● Input for this task
——
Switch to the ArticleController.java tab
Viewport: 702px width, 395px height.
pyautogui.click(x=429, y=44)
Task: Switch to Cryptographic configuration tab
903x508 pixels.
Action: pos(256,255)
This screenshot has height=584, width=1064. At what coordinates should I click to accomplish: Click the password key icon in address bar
——
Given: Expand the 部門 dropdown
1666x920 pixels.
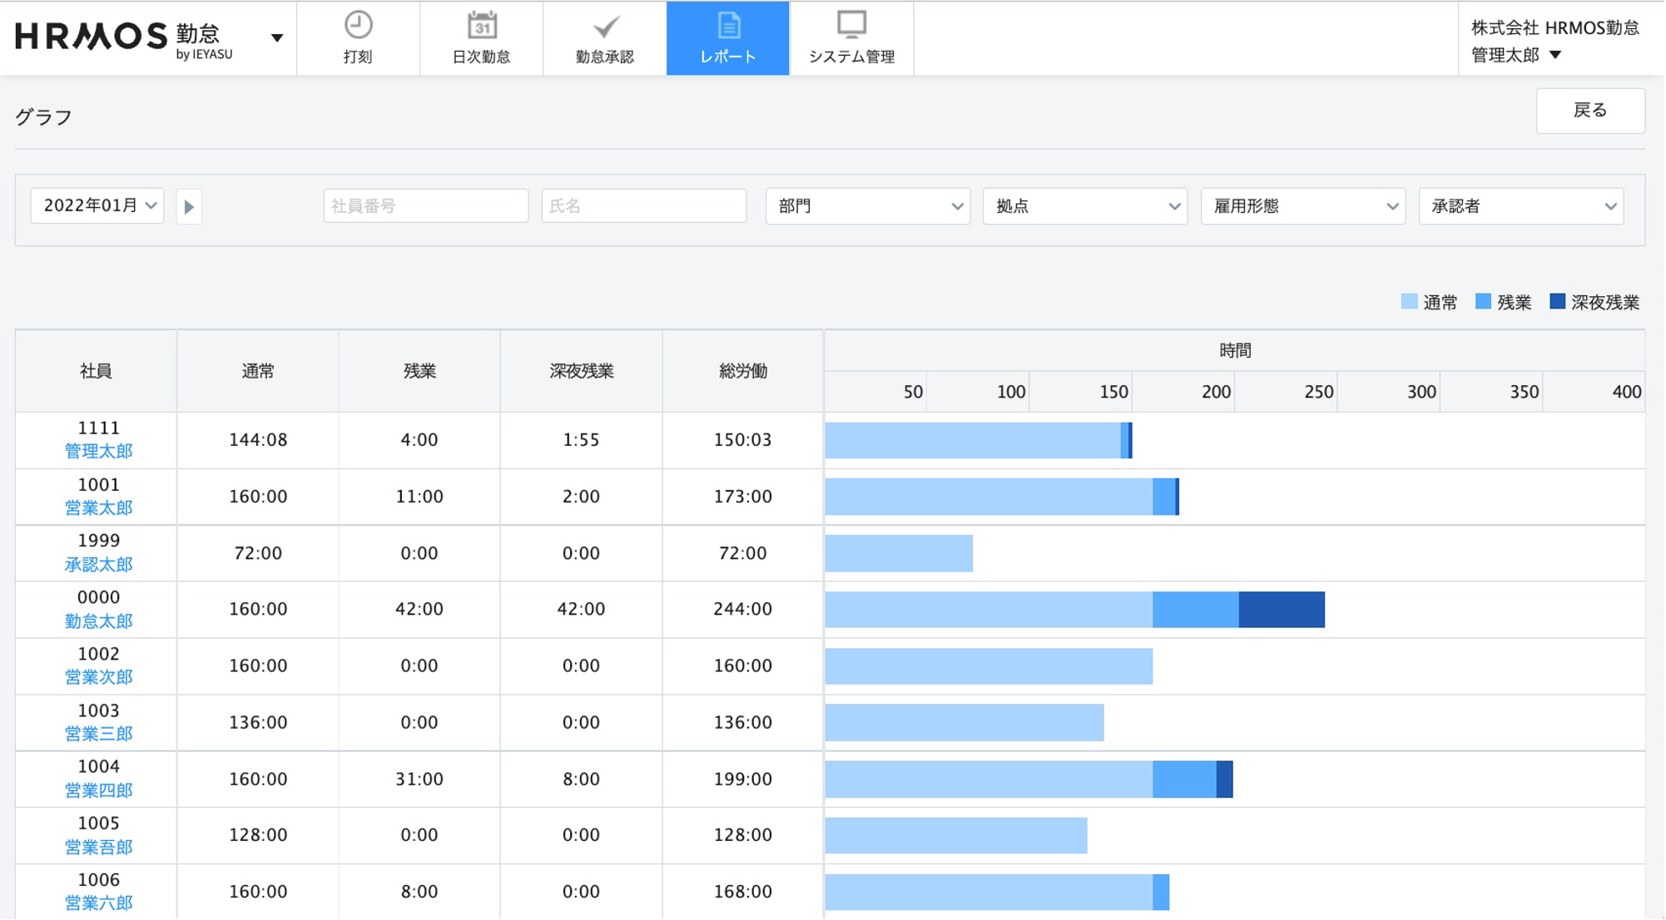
——
● Work to complete
Beginning at the line with "Task: Switch to" and stopping after the line with "This screenshot has", please write out every line of the data above exactly and nothing else.

● Your response
Task: Switch to Cryptographic configuration tab
903x508 pixels.
Action: pos(256,255)
This screenshot has height=584, width=1064. At what coordinates should I click to accomplish: Click the password key icon in address bar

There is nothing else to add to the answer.